If you haven’t read this Sports Illustrated piece yet, you must. It’s an astonishing piece of writing and a heartbreaking story about Max Gilpin, a 15-year-old boy in Louisville who died of heatstroke during a football practice.
Writer Thomas Lake tells the story of the incident and the legal battle that followed, but more importantly, describes the insane and obscene culture that can infect big time high school sports. It’s a culture obsessed with winning, built on arcane ideas about toughness and discipline, and a willing ignorance of the difference between what’s physically challenging and what’s dangerous. It’s this culture that allowed a coach to make a boy run until he collapsed and died and afterwards express no remorse or any acknowledgement of wrong-doing. One hundred and forty people watched it happen and didn’t intervene, until it was too late. And unfortunately it’s not a unique occurrence. Since 1931, 665 boys have died playing high school football.
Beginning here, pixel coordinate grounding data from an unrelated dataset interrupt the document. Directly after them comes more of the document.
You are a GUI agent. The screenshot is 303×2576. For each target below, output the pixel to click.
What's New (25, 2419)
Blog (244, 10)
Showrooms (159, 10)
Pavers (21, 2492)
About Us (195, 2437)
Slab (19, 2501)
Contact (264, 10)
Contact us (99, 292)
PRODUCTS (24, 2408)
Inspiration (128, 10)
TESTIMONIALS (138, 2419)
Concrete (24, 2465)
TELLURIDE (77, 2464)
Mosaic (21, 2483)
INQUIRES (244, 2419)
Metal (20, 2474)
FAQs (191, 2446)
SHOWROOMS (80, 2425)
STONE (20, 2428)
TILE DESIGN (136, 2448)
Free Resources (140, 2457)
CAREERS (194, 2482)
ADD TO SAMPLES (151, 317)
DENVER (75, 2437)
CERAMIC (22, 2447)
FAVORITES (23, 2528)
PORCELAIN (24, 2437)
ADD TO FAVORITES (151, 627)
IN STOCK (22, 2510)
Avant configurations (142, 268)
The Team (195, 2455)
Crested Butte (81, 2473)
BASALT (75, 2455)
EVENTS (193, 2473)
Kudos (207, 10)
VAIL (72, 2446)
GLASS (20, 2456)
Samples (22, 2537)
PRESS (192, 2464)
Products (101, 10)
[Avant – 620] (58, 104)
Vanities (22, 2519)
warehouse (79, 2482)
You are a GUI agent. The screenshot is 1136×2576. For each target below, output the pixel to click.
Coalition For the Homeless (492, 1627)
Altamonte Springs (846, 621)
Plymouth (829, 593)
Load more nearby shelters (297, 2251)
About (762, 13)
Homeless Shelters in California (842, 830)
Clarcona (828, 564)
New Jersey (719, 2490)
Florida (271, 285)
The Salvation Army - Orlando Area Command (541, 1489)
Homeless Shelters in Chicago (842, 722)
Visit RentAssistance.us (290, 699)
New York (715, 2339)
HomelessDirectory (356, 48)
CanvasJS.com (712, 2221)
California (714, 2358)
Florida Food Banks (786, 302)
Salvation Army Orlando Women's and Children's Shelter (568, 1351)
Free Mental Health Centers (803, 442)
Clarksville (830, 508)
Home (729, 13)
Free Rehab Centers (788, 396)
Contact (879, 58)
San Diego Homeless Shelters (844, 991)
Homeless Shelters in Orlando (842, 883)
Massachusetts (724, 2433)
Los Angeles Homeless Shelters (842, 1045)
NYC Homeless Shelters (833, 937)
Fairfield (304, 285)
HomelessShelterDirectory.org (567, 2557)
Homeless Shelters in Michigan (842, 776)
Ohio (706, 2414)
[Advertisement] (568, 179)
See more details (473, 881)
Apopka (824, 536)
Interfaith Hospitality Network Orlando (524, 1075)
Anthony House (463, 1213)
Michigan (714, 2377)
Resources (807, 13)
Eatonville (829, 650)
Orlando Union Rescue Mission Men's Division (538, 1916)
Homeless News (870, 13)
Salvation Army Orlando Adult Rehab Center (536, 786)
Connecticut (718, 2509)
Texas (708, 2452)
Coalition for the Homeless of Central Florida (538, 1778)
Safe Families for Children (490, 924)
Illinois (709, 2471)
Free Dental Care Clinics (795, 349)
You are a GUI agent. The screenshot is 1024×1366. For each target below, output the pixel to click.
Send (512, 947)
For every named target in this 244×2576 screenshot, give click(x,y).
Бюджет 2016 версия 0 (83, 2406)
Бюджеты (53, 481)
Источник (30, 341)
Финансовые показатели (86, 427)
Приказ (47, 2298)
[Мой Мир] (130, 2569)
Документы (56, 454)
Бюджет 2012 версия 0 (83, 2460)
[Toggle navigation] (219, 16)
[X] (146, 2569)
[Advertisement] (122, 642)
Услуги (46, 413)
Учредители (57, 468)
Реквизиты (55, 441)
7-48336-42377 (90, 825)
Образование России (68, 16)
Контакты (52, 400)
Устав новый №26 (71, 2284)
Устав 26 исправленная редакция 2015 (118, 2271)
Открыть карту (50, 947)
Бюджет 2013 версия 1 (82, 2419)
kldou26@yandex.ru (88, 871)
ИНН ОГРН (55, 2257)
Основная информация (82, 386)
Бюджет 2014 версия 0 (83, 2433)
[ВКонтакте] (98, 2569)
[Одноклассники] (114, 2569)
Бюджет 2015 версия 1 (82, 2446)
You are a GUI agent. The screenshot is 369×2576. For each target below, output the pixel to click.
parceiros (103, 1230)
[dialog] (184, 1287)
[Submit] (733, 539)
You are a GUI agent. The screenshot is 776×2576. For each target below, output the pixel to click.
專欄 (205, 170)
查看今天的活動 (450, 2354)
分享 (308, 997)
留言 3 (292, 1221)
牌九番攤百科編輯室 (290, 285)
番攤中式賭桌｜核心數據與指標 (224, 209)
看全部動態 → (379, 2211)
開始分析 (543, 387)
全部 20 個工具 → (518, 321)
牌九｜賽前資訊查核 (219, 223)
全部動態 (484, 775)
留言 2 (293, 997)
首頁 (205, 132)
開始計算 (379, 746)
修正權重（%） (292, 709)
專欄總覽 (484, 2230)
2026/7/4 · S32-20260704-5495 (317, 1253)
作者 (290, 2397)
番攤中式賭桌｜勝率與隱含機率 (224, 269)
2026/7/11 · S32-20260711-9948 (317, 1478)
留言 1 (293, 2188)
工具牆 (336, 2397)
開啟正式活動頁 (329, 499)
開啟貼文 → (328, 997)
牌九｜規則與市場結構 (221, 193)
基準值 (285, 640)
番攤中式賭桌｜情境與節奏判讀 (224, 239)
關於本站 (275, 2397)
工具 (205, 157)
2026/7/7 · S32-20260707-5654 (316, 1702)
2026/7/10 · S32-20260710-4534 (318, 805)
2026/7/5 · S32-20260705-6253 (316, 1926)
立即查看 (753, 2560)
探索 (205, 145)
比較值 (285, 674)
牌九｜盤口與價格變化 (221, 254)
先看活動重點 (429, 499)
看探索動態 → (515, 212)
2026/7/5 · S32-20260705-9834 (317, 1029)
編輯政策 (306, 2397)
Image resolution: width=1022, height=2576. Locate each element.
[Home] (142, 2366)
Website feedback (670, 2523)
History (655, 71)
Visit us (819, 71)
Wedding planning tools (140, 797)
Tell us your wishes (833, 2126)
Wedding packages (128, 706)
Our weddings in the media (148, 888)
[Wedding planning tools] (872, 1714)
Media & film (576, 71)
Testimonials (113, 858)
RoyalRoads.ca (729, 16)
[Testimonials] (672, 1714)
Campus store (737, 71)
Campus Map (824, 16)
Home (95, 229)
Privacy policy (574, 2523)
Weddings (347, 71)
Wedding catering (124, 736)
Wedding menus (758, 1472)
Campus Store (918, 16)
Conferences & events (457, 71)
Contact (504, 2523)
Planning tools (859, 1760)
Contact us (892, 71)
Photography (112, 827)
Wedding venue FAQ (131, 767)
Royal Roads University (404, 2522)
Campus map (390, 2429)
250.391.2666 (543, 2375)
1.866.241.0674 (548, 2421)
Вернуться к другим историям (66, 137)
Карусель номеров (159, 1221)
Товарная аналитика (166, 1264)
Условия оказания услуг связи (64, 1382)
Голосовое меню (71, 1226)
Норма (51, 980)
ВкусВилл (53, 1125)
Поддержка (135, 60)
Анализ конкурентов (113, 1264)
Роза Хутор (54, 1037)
It has been more than 20 years since Buzz Bissinger wrote “Friday Night Lights,” which I read as a total condemnation of that culture. The movie based on the book seemed to bask in that culture, and so does the television series to some extent. It’s a shame, because Bissinger’s message was important but it has been forgotten.
Also want to point to some good commentary on Lake’s article and the case by Eric Crawford of the Lousiville Courier-Journal. He and his colleagues did some fantastic reporting on the story when it first occurred.